In the same vein, McCain, the son and grandson of admirals and an advocate of a strong national defense, has tried, with some success, to thwart pork-barrel military spending designed mainly to help members of Congress with the voters back home. (He was defeated, however, when he tried to shut down the VIP parking lot for congress members at National Airport.)
As an opponent of abortion rights, he passes the litmus test of his party's social conservative wing.
But he infuriated many fellow Vietnam War veterans with his support for normalizing relations with Vietnam, which gave the Clinton administration the political cover needed to take that step.
Over the years, he says, he's increasingly come to see the wisdom of using government action to help the poor. That populist tinge to his thinking may, however, put McCain out of step with many of the conservatives who dominate his party's presidential primaries.

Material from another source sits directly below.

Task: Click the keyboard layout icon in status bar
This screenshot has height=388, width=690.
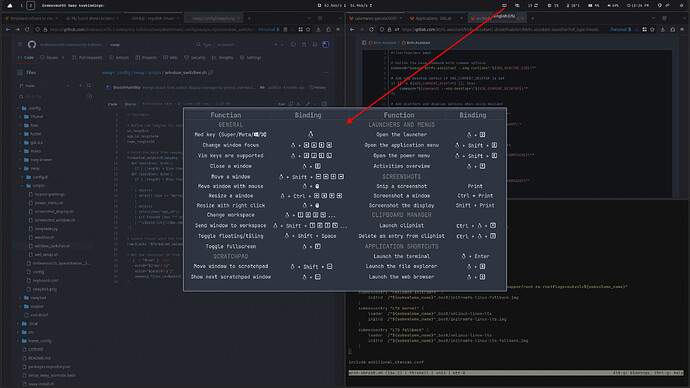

"For me to be a viable presidential candidate, there would have to be a different environment from what existed in 1996," McCain says. "I think they'd have to be looking for someone who is not the, quote, mainstream conservative Republican. I'll match my conservative credentials with anybody, but I know there are some people who wouldn't agree with a lot of the things that I've done."
His pollster, Bill McInturff, has advised McCain not to seek another Senate term in 1998 if he wants to run for president. McInturff contends that McCain would need that year -- and more -- to compete with other Republican presidential hopefuls who are already gearing up for 2000.
McCain rejects that advice.
"For me to say, 'Look, I want to be president of the United States, and I'm not going to run for re-election' and [instead] start in on calling people in Iowa and raising money -- I'm just not capable [of doing that]," says McCain.
"There's just too many things I want to do here in the Senate."